In addition, she said, the original guidance permitted companies to estimate their cash balances to determine the cash positions to be repatriated, but the final regulations no longer permit estimates and require those numbers to be definitive, and that could be tricky. For example, a company may discover it had more cash than it originally thought, and because different rates apply to cash and noncash, its rate will go up. The updated cash balances would also have to be reported on the company’s 2018 tax return and could result in a change to the tax liability originally reported on the company’s 2017 return.
THE INSTALLMENT PLAN
The IRS is permitting companies to pay the one-time repatriation tax in installments, but in return it expects the tax liability to be determined correctly. It put rules in place to disallow that deferral if the calculation proves to be incorrect, potentially resulting in a major tax wallop and a subsequent hit to corporate cash.
“There were certain surprises that may cause companies to go back and amend their 2017 returns and change some of those calculations.” —Marc Lim, managing director, Andersen Tax
A more fundamental concern, according to Mr. Lim, is the new anti-tax-deferral provision referred to as the global intangible low-taxed income (GILTI) rules. Before tax reform, US multinational corporations (MNCs) could in many cases effectively defer taxes indefinitely if the income was permanently reinvested outside the US, a task typically handled by the treasury department. GILTI dramatically changes that strategy by taxing all or most international profits back in the US under a complex new set of rules.
A policy behind the provision is to incent companies to bring back earnings rather than invest them abroad, since via GILTI those international earnings are taxed regardless. Another element incenting them to bring back cash is tax reform’s new corporate rate of 21%, down significantly from the previous 35%, and as low as 10.5% if certain GILTI requirements are met.
“So, it gives companies greater ability and in theory desire to repatriate their international earnings,” Mr. Lim said, adding, “Now there’s a big question about whether the reality is achieving that goal. Is corporate America actually trending toward that objective? For the clients we’re working with, it’s still a very open question.”
AVOIDING DOUBLE TAX PAIN
One key element yet to be fully answered is how to avoid instances of double taxation, where taxes paid in foreign jurisdictions cannot be credited against US taxes levied on the same earnings.

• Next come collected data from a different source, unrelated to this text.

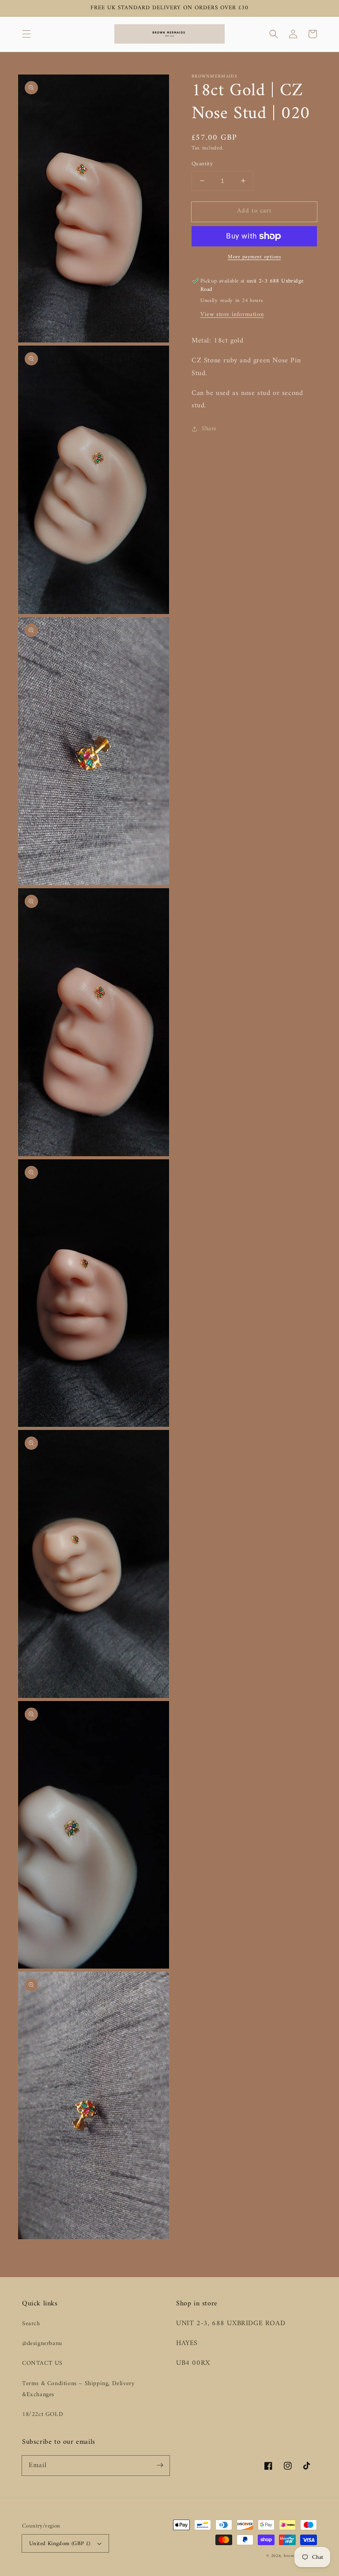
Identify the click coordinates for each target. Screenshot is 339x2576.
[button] (26, 34)
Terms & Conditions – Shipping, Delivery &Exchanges (78, 2389)
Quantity (202, 164)
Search (31, 2323)
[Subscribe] (160, 2465)
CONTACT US (42, 2363)
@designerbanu (42, 2343)
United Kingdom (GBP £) (59, 2544)
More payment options (254, 257)
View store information (232, 314)
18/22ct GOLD (42, 2414)
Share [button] (209, 428)
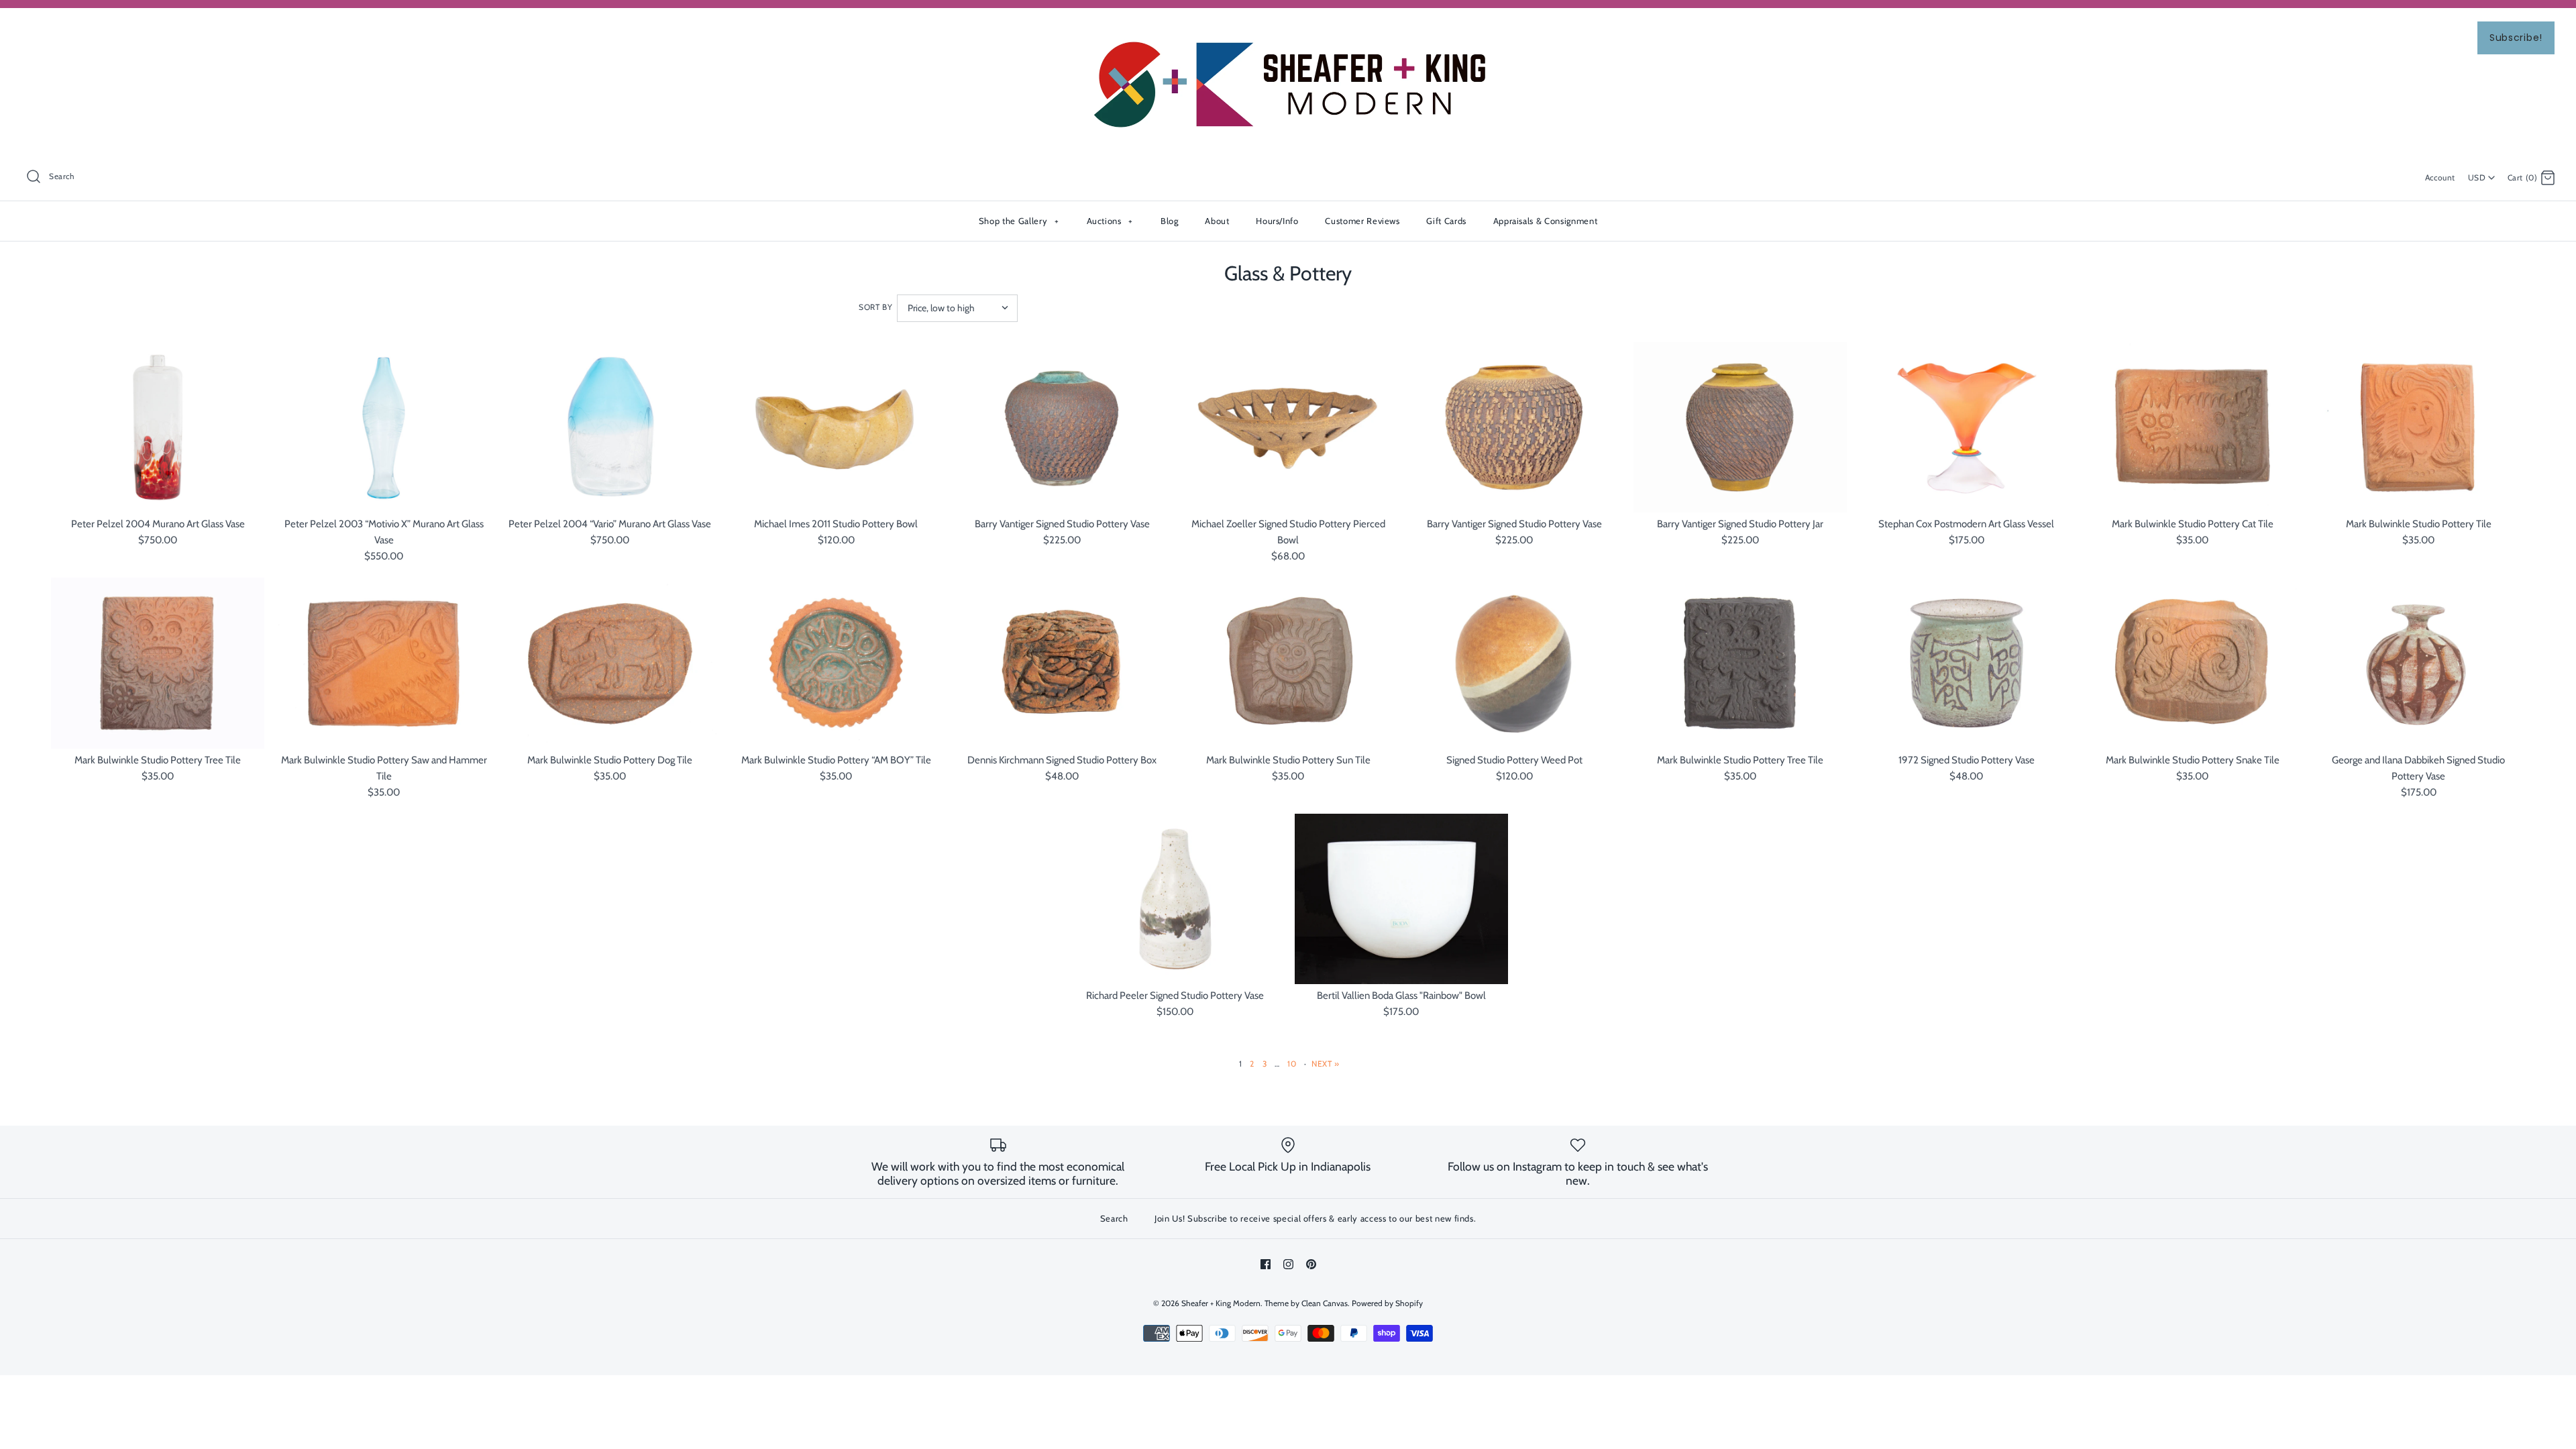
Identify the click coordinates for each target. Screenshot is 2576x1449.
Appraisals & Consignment (1545, 220)
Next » (1325, 1064)
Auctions (1110, 220)
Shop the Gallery (1019, 220)
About (1217, 220)
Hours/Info (1277, 220)
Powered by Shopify (1387, 1303)
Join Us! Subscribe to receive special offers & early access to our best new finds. (1315, 1218)
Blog (1170, 220)
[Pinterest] (1311, 1264)
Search (1114, 1218)
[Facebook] (1265, 1264)
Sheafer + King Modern (1220, 1303)
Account (2440, 177)
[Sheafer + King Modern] (1288, 29)
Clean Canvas (1324, 1303)
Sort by (875, 307)
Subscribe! (2515, 37)
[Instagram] (1288, 1264)
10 (1291, 1064)
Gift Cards (1446, 220)
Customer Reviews (1362, 220)
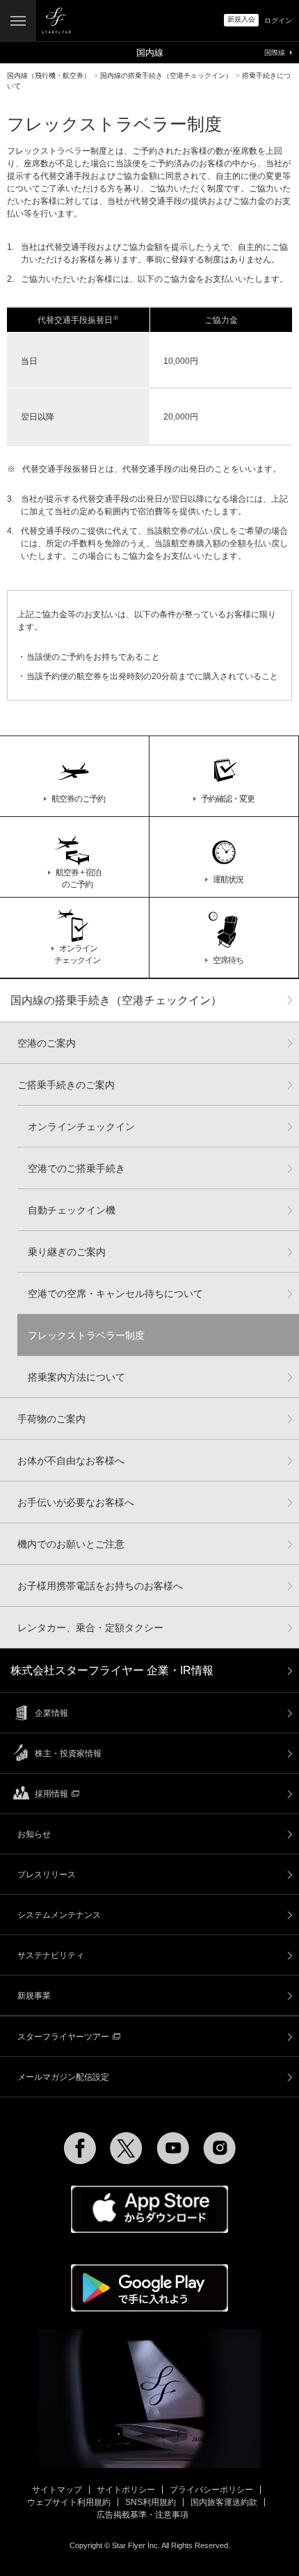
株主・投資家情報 (68, 1753)
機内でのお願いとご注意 (70, 1544)
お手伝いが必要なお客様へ (75, 1502)
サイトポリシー (126, 2490)
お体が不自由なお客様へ (70, 1460)
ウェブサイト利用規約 (69, 2502)
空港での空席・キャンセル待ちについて (115, 1293)
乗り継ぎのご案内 (67, 1251)
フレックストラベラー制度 (86, 1335)
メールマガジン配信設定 (63, 2077)
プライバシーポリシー (211, 2490)
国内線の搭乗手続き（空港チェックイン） (116, 1000)
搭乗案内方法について (76, 1377)
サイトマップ (57, 2490)
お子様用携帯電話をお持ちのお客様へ (100, 1585)
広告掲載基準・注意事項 (142, 2515)
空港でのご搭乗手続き (76, 1168)
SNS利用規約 (150, 2502)
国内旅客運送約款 (224, 2502)
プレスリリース (46, 1874)
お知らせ (34, 1834)
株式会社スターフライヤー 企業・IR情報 (111, 1670)
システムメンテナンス (59, 1915)
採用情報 (51, 1794)
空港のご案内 (46, 1043)
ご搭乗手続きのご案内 (66, 1084)
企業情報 (51, 1713)
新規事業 (34, 1996)
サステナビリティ (50, 1955)
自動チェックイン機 (71, 1210)
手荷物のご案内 (51, 1418)
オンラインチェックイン (81, 1126)
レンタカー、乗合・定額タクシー (90, 1627)
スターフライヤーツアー (63, 2037)
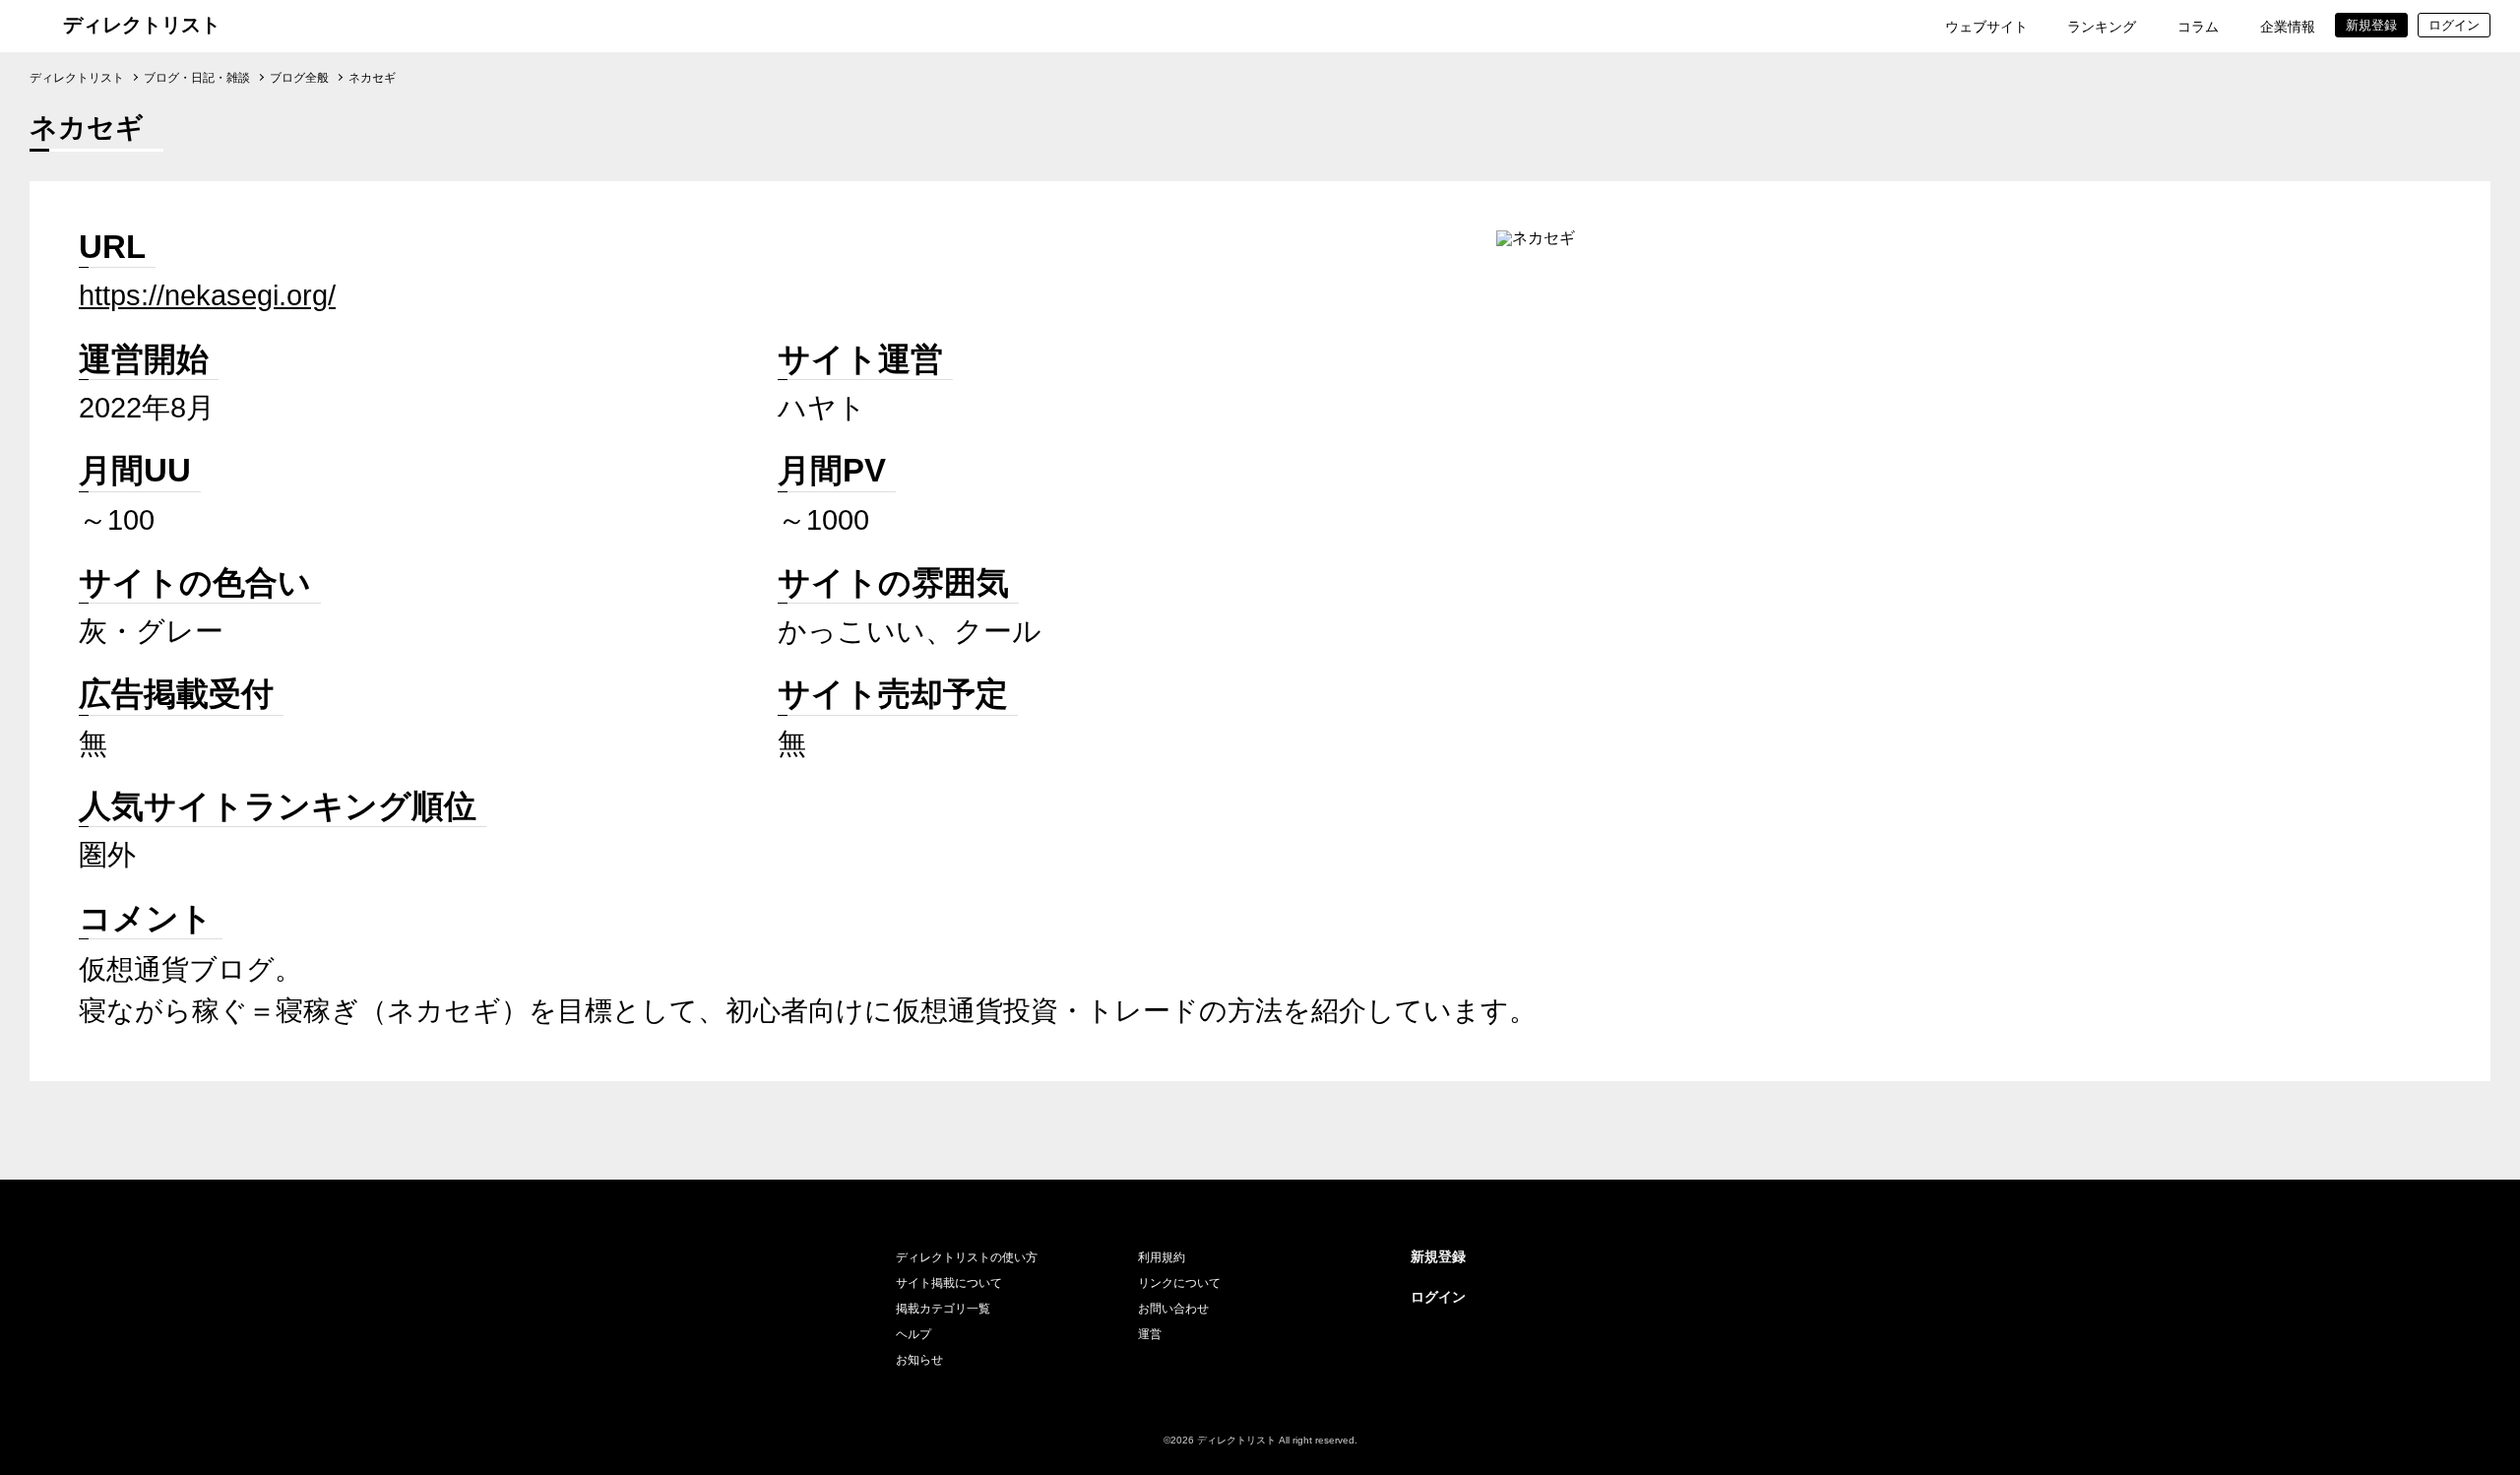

Under previous tax law, the point of taxation for US tax purposes was generally upon repatriation, allowing US companies to offset such tax via credits for foreign jurisdiction withholding taxes and other taxes. The new guidelines on how those foreign tax credits work in the GILTI regime, however, have yet to be fully published, and so now there’s the risk US companies could end up being double taxed—in the foreign jurisdiction and in the US under GILTI—with no clear way to offset one against the other.
“When companies don’t understand the overall system of taxation, they’re often reluctant to make big changes to treasury or tax policy,” Mr. Lim said. He added that the issue becomes particularly problematic for companies with controlled foreign corporations (CFCs) in many Asian and Latin American jurisdictions that impose substantive withholding taxes on profit repatriation.
Even if the IRS fills in the holes in the regulation, Mr. Lim said, whether the new rules change US companies’ behavior significantly remains an open question.
“Even with those questions answered, the regulation is going to result in mismatches, where MNCs are facing significant foreign tax costs to bring cash back without an ability to credit those costs against US taxes,” he said, adding, “So they could be disincentivized to actually repatriate cash.”
LIMIT TO BENEFITS
Another potentially even longer-term issue for tax and treasury, Mr. Lim said, are rules under Section 163(j), since they limit the benefits of using debt by allowing the interest deduction to reduce income only up to 30%, rather than the previous 100%. That’s a big deal for private equity firms whose strategies typically rely on that deduction, as well as profitable companies that today may find it advantageous to use debt over equity.
Mr. Lim noted that the change will become especially pronounced in a few years, when the earnings definition switches from EBITDA (earnings before interest, taxes, depreciation, amortization) to EBIT. Whether that changes companies’ debt issuance strategies over the next year or two, given debt maturities tend to be five years or greater, remains to be seen.
“I have not necessarily heard that it is the straw that breaks the camel’s back in terms of motivating corporate treasury to move to equity from debt,” Mr. Lim said. “But it’s a very real conversation going on now.”